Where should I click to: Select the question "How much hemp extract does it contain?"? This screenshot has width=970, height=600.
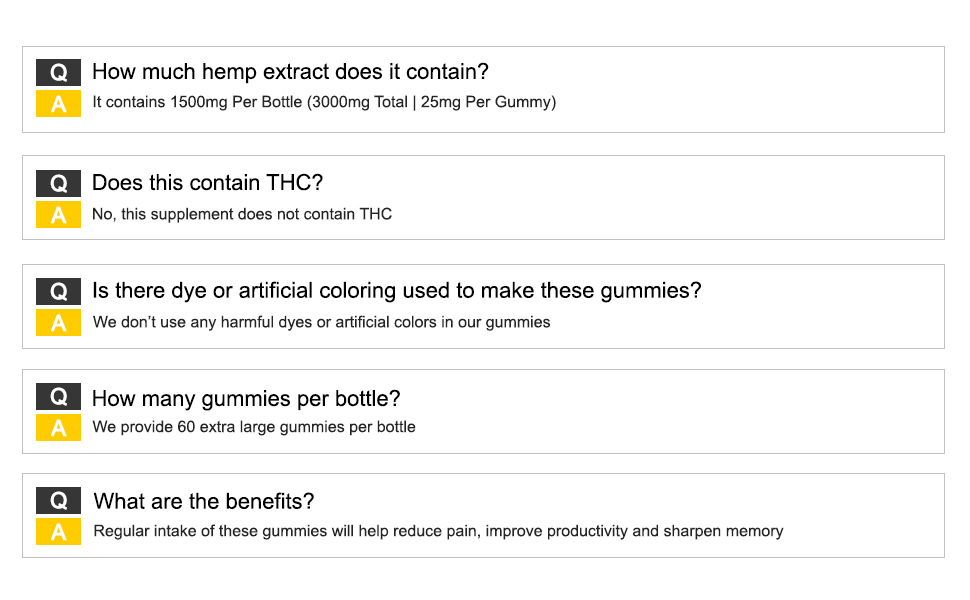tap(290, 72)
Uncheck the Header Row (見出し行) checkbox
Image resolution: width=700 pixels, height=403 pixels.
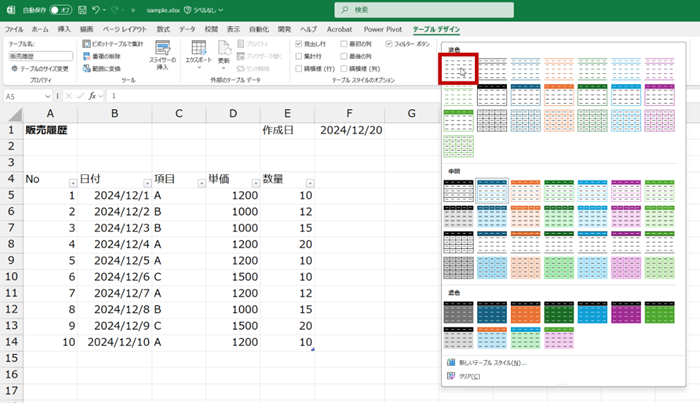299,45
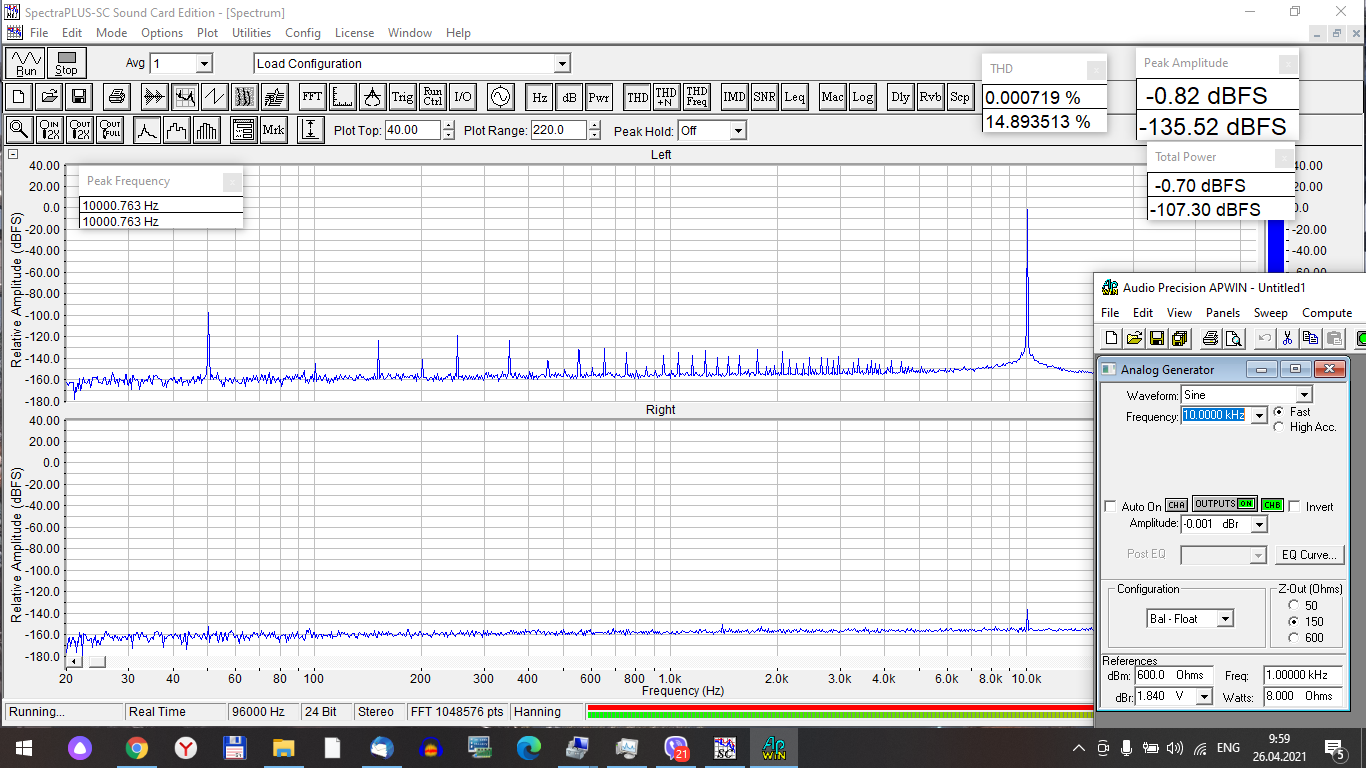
======
## What the task requires
Begin with the line containing "Uncheck the Header Row (見出し行) checkbox", stop at the last line of the records above, and copy every line in between exactly, both ends included, with no pictures.

## Exercise solution
Uncheck the Header Row (見出し行) checkbox
Image resolution: width=700 pixels, height=403 pixels.
299,45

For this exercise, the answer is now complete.